The
O’Farrell Coalition
Government
corporatized state-owned
Forests NSW on 1 January
2013 and renamed the organisation Forestry
Corporation of NSW.
The company is headquartered at
West Pennant Hills in metropolitan Sydney, New South Wales.
It
is one of the largest forestry companies in Australia today and
produces around 14 per cent of the timber harvested in Australia.
This
corporation manages est. 2 million hectares of state forests, along
with around 200,000 hectares of softwood plantations and 35,000
hectares of eucalypt plantations.
Est.
30,00 hectares of state forest are harvested for timber each year by
more than 100 contractors who undertake harvesting and haulage and
other aspects of its operations on behalf
of the Forestry Corporation.
The
combined take from state forests and plantations is around 50 million
tonnes of timber annually.
Nominally
all individuals and groups in the state are considered potential stakeholders in
the Forestry Corporation of NSW. Except that all regional residents get for being stakeholders is an ongoing loss of both wildlife habitat and forest trees in the districts in which the Corporation operates.
The
Corporation’s native timber harvesting is focussed on north east
NSW and it is looking to forestry plans on private land and logging
in currently protected forest areas to supply it with native timber
into the future.
In
October 2020 the Environment Protection Authority (EPA)
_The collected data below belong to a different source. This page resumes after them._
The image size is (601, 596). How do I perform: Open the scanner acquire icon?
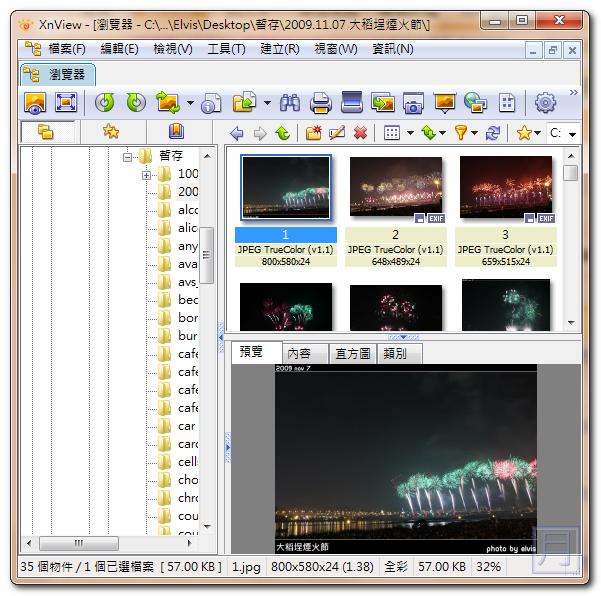point(351,102)
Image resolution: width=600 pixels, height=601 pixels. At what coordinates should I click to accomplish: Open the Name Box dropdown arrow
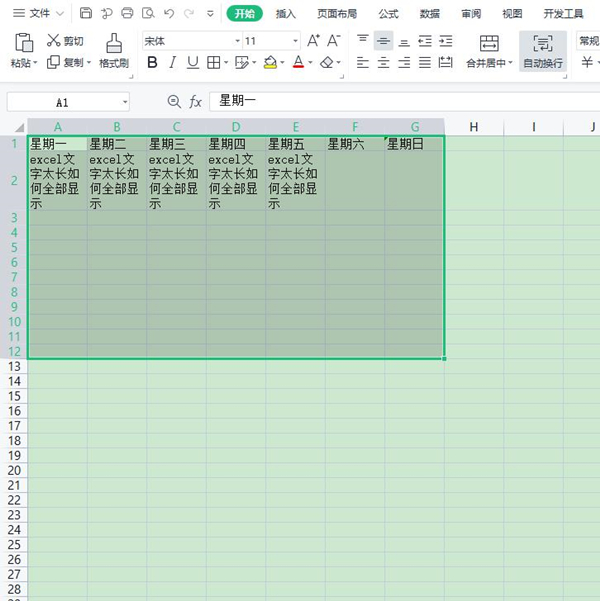tap(125, 102)
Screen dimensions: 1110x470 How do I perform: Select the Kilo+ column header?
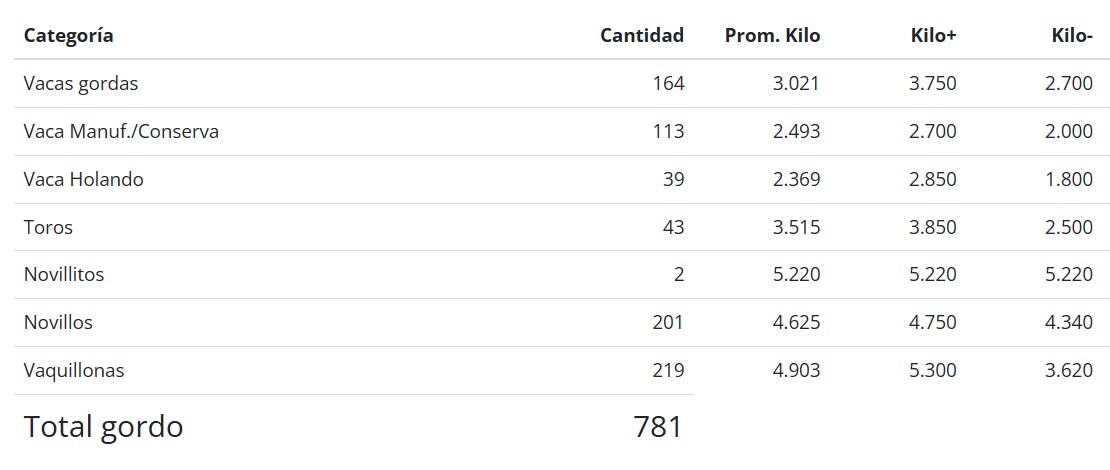[x=934, y=36]
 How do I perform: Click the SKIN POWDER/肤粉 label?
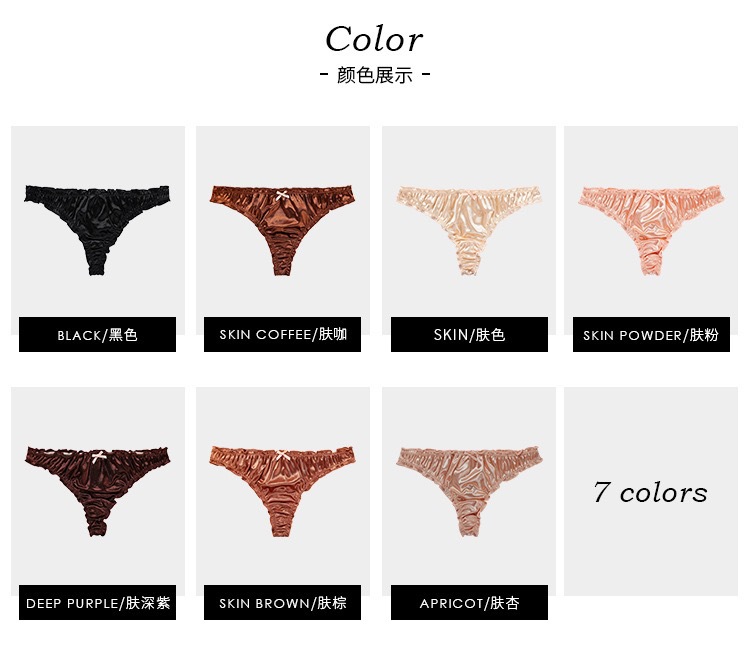(x=651, y=334)
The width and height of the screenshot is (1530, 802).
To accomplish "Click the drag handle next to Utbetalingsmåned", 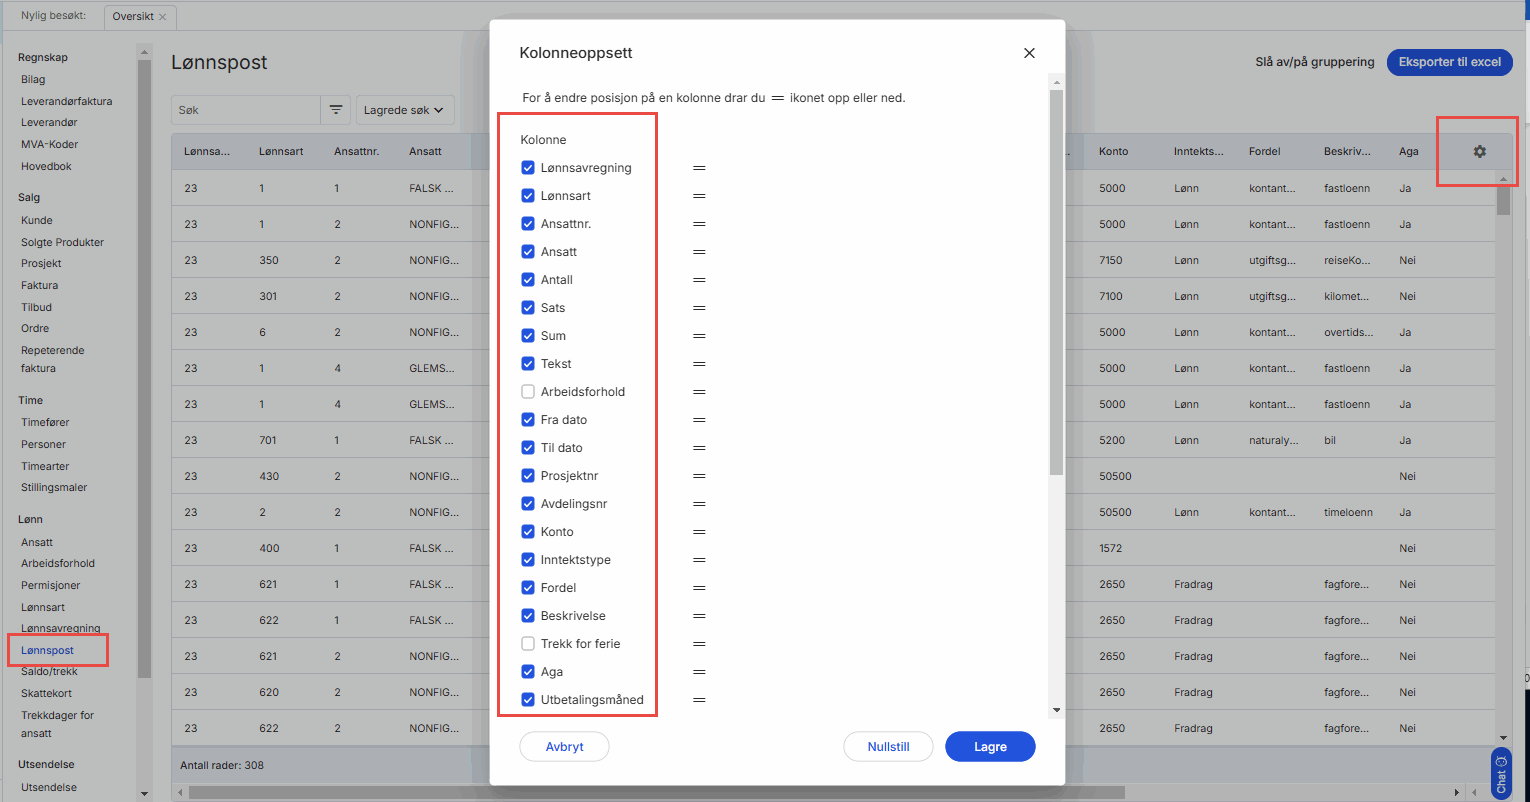I will click(699, 700).
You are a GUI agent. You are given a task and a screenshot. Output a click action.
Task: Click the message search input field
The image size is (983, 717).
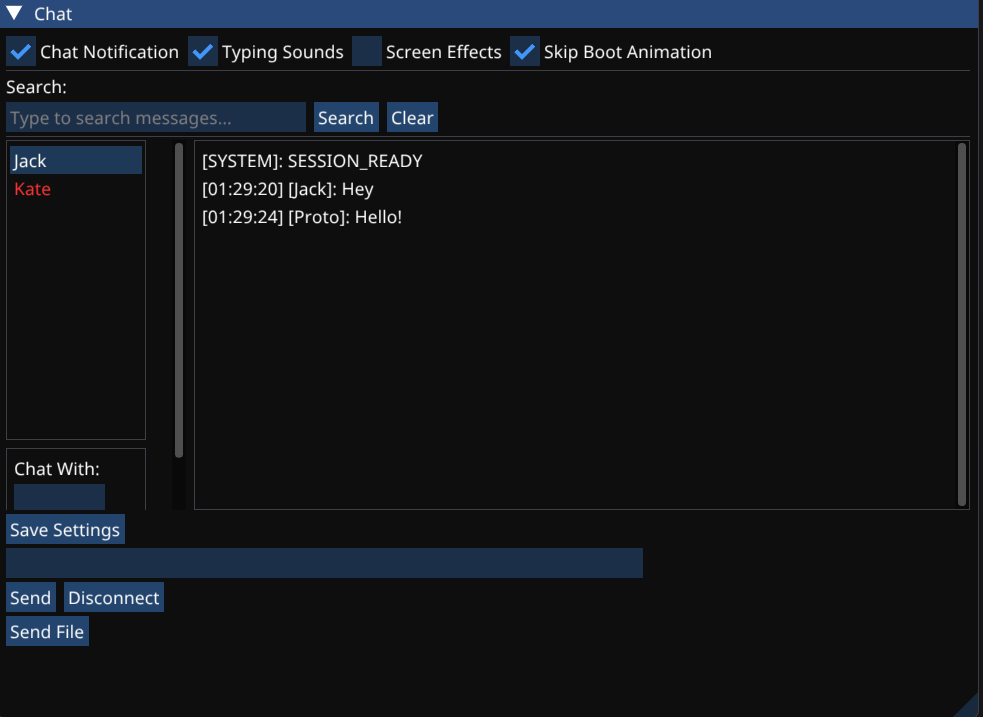click(155, 117)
commenced five prosecutions against Forestry Corporation of NSW in
the Land and Environment Court for
allegedly felling trees in protected areas in northern NSW, including
trees in core koala habitat in Wild Cattle Creek State Forest.
This is not the first time the Forestry Corporation has been caught allegedly breaching the terms of its licence and I suspect it will not be the last.
Commercial logging is not the only issue of concern. So is land clearing generally.
According
to the NSW
Valuer-General’s Office, on 1 July 2019 there were
2,603,793 individual property lots in New South Wales.
Of
these 238,842 are private properties zoned rural
and classified as either non-urban,
primary production,
rural landscape or
rural small holdings.
The
NSW North Coast contains 56,095 or 23.4% of all these private rural property lots, the North-West contains 14,143 lots,
Northern Tablelands 11,864, Murray 10,353, Hunter
15,950, Hunter Coast 6,357, Central West 20,688,
Central Tablelands 18,972, Riverina 17,924, South
Coast 18,974, South East Regional 20,164, Sydney Central 3, Sydney Coast South 11, and Sydney
Coast North 1,208.
Currently owners of those private rural properties which are situated near bushland in 10/50 Entitlement Clearing Areas have an almost unfettered right
to clear trees within 10 metres of their house and farm sheds, as well as underlying
vegetation under trees for a further 50 metres, as a bushfire
protection measure.
However, in addition to this proven effective bushfire measure, now the Berejiklian Government is also progressing another amendment introduced to the Legislative Assembly on 10 November 2020 - this time an amendment to the Rural Fires Act 1979 titled Bushfires Legislation Amendment Bill 2020.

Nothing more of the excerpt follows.